I saw indeed clearly that my place in the Movement was lost; public confidence was at an end; my occupation was gone. It was simply an impossibility that I could say any thing henceforth to good effect, when I had been posted up by the marshal on the buttery-hatch of every College of my University, after the manner of discommoned pastry-cooks, and when in every part of the country and every class of society, through every organ and opportunity of opinion, in newspapers, in periodicals, at meetings, in pulpits, at dinner-tables, in coffee-rooms, in railway carriages, I was denounced as a traitor who had laid his train and was detected in the very act of firing it against the time-honoured Establishment.

When he compiled works from the Tractarian movement in The Via Media of the Anglican Church Illustrated in Lectures, Letters and Tracts Written between 1830 and 1841, then Cardinal Newman explained the background and purpose of the Tract:

THIS Tract was written under the conviction that the Anglican Thirty-nine Articles of Religion, of which it treated, were, when taken in their letter, so loosely worded, so incomplete in statement, and so ambiguous in their meaning, as to need an authoritative interpretation; and that neither those who drew them up, nor those who imposed them were sufficiently agreed among themselves, or clear and consistent in their theological views individually to be able to supply it.

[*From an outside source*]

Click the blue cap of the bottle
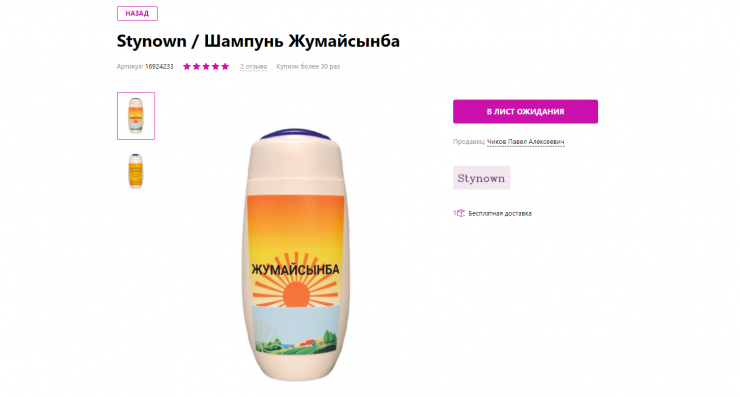Image resolution: width=740 pixels, height=397 pixels. click(x=296, y=134)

There was but one authority to whom recourse could be had for such interpretation—the Church Catholic. She had been taught the revealed truth by Christ and His Apostles in the beginning, and had in turn taught it in every age to her faithful children, and would teach it on to the end. And what she taught, all her branches taught; and this the Anglican Church did teach, must teach, if it was a branch of the Church Catholic, otherwise it was not a branch; but a branch it certainly was, for, if it was not a branch, what had we to do with it? And it being a branch, it was the duty of all its members, priests and people, ever to profess what the Universal Church had from the beginning professed, and nothing else, and nothing short of it, that is, what had been held semper et ubique et ab omnibus. Accordingly, it was their plain duty to interpret the Thirty-nine Articles in this one distinct Catholic sense, the sense of the Holy Fathers, of Athanasius, Ambrose, Augustine, and of all Doctors and Saints; it being impossible that in any important matters those Articles should diverge from that sense, or resist the interpretation which that sense required, inasmuch as the Divine Lord of the Church watched over all her portions, and would not suffer the Anglican or any portion to commit itself to statements which could not fairly and honestly be made to give forth a Catholic meaning.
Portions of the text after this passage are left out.